FIG. 6 shows a prototype of the transistor of this embodiment. First, phosphorus (P), which is an n-type impurity, was introduced into a p-type Si substrate 61 by ion implantation to form an n-type layer 62. Thereafter, a p-type layer is formed by molecular beam epitaxy and the p-type layer 63 is made porous by anodic oxidation as shown in FIG. According to this method, the upper p-type layer 63 in the figure has a large number of pores having an average of about 100 ° in about 30 minutes as shown in FIG. Quality silicon layer 63 '
Could be formed.

This was processed as shown in FIG. 3C to obtain a transistor structure. It was confirmed that the transistor formed in this manner performed a transistor operation, but formed an electronic hetero pn junction between E and B.

〔The invention's effect〕

According to the present invention, a heterojunction can be formed using the same or substantially the same material, and a high-quality junction free from distortion and defects can be formed. Accordingly, there is no restriction on the selection of materials of different materials having the same lattice constant, so that desired performance can be freely exhibited.

[Brief description of the drawings]

FIG. 1 is a perspective view and an energy band diagram of a joint for explaining the principle of the present invention, FIG. 2 is a graph showing an electronic state in a Si single crystal, and FIG. 3 is a joint for explaining a difference between the present invention and a conventional example.

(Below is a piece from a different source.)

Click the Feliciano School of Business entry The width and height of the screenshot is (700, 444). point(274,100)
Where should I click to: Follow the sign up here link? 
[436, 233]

FIG. 4 is a perspective view and an energy band diagram of a junction according to an embodiment of the present invention. FIG. 5 is a cross-sectional view and an energy band diagram of a transistor according to an embodiment of the present invention. FIG. 21 is a cross-sectional view illustrating a step of manufacturing a transistor according to still another example of the present invention.

──────────────────────────────────────────────────続 き Continuation of the front page (51) Int.Cl. ⁶ identification code FI H01L 29/86 H01L 29/91 H 29/861 (58) Field surveyed (Int.Cl. ⁶ , DB name) H01L 29/06 H01L 29/66-29/73

Claims (1)

(57) [Claims] In a joint structure between a first material and a second material, a difference in energy gap between the first material and the second material is less than kT (T is used). Absolute temperature), the width of the bonding surface of the bonding structure of the first material is greater than 1000 angstroms, and the width of the bonding surface of the bonding structure of the second material in one direction is
A junction structure characterized by being 1000 Å or less.